Shopping on Trade Me and the law of contract

by The FindLaw Team

Many New Zealand shoppers have cottoned on to the fact that looking for gifts and doing personal shopping online is, in some cases, the most cost effective option. From groceries to clothing and toys, it’s so easy nowadays for consumers to purchase goods online and have them delivered straight to their door. The use of the internet for shopping is growing fast. As a consequence, it’s important for people to understand who the contracting parties are on sites like Trade Me and eBay.

Online ‘auction’ site not an ‘auctioneer’

One of the interesting aspects of websites sites such as Trade Me and eBay, is that although they are popularly referred to as ‘auction’ websites conducting ‘online auctions’, they are not auctioneers in the traditional or legal sense of the term.

The Auctioneers Act 1928 (NZ) describes an auctioneer as a person who is licensed under that Act to carry on business as an auctioneer, and where the context requires, includes a person authorised by a licence under that Act to conduct sales by auction. However as Trade Me and eBay are not true auction sites, and do not involve registered auctioneers, the Auctioneers Act will not apply to their type of e-commerce.

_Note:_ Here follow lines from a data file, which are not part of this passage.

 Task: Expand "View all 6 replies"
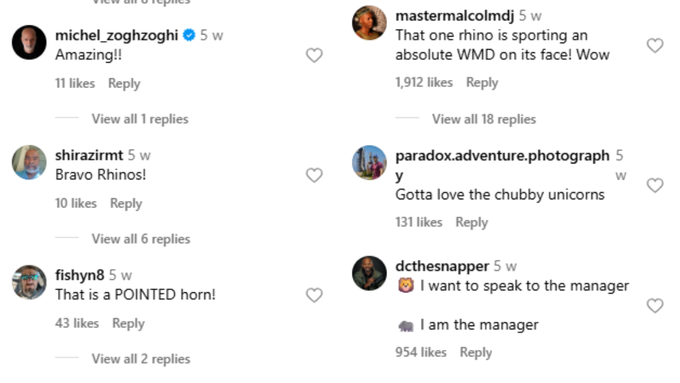tap(141, 239)
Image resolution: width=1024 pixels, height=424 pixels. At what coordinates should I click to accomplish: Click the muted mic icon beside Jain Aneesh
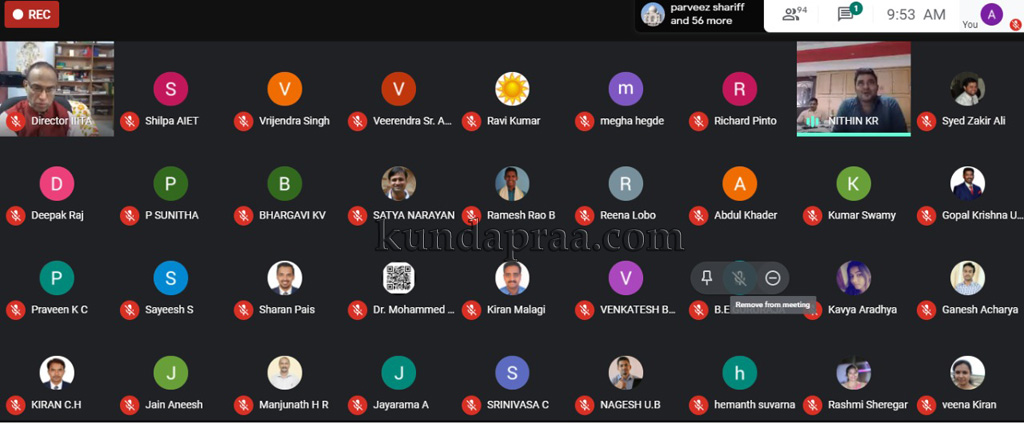point(129,405)
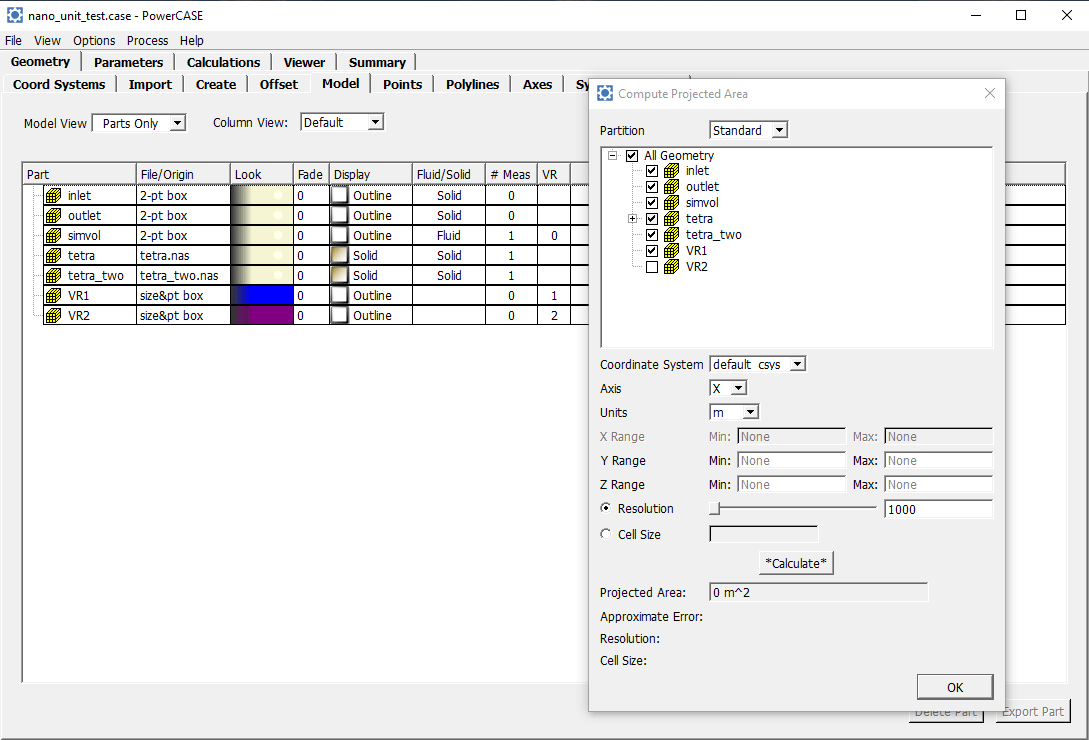The image size is (1089, 740).
Task: Click the tetra_two part icon in table
Action: coord(53,276)
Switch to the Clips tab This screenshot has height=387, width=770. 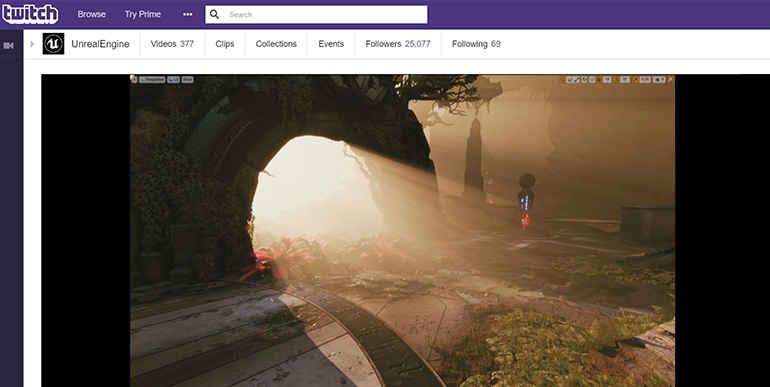225,44
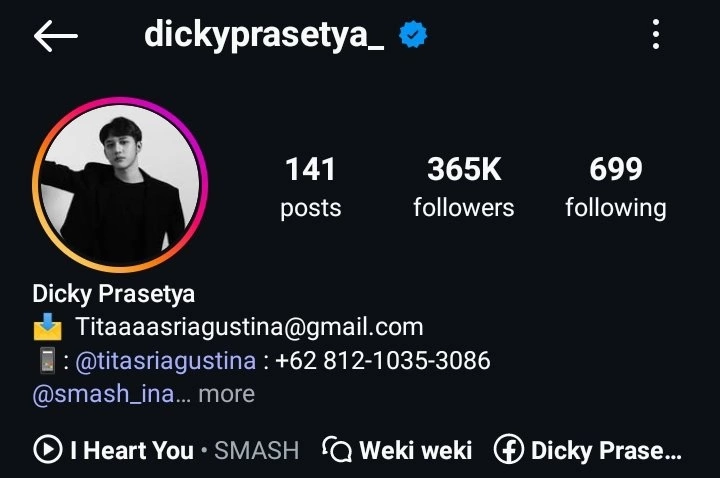The height and width of the screenshot is (478, 720).
Task: Open the I Heart You music link
Action: point(166,450)
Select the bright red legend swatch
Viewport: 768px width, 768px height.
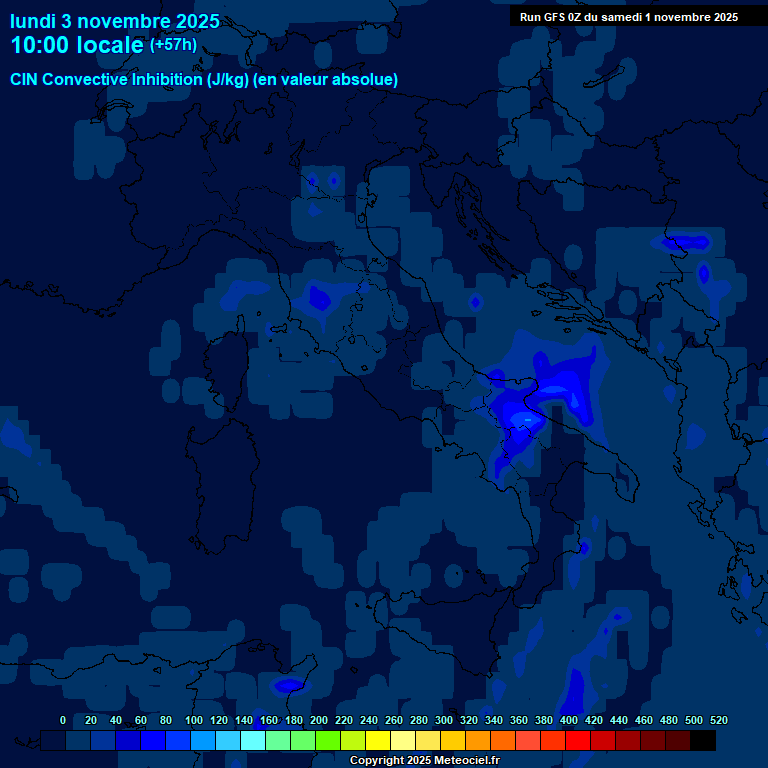tap(578, 741)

Clause 2.1 of the Trade Me terms and conditions outlines the demarcation between the site and that of an auctioneer:

"2.1 The Services: Trade Me provides a venue to introduce members who want to buy and sell items or to advertise and find jobs and Member Services. Trade Me does not take any part in the sale of items other than by providing our Website as a venue for members. If a bid is accepted by a seller, a contract of sale will be formed between the buyer and the seller directly. We do not act as agent for either party and do not participate in any sale or transaction between you and other members, including where you use the credit card service. If you use the credit card service, we simply pass on payments made by one member to another. As a result, even though some of the Services are being referred to as an auction, Trade Me is not an auctioneer (whether under the Auctioneers Act 1928 or otherwise). Trade Me also provides a Services Category venue where members can be connected with trades people and service providers. Restrictions for using the Services Category are outlined in the Member Services Category Policy.”

eBay has a similar clause in its User Agreement at 3.1.

An Australian case called Smythe v Thomas [2007] NSWSC 844, examined the effect clause 3.1 of eBay’s user agreement had on a purchaser. Rein AJ observed that because eBay does not have a human agent in the form of an auctioneer, the manner in which transactions are conducted in a physical auction, will differ from transactions conducted via the site – with one such example being that a seller is able to withdraw their goods from sale before the hammer is lowered. His Honour noted: “There is no human agent and eBay by its terms and conditions eschews any role as auctioneer: see clause 3.1 of the eBay terms and conditions, nor does eBay have authority to execute a contract. There does not appear to be any provision for withdrawal of the goods from sale at the auction.”

How are online contracts created?

For the most part, the general principles in the formation of a contractual relationship regarding online purchases are as follows:

  • invitation to treat: the displaying of goods for sale on an e-commerce site is generally seen as an invitation to treat, rather than an offer, which is similar in vain to a traditional brick and mortar store. The offer is instead fulfilled by the actions of the customer visiting the site, rather than the seller;
  • customer communicates their offer: because the advertising of goods or services on a website is not an offer, the impetus is then on the purchaser to make an offer, and a customer will communicate an offer electronically – which can be done within the website – offering to purchase the advertised product;
  • the vendor accepts the offer: once an offer has been made by a customer, it is then up to the vendor to accept the offer unequivocally and unconditionally by communicating their acceptance to the customer.

Upon the acceptance from the vendor of a customer’s offer, a contractual relationship has now been established.

This article is only a general introduction to the area of online contracts. If you have any issues relating to an online transaction or any other related consumer inquiry, please seek the help of a lawyer who will be able to assist with any questions you may have.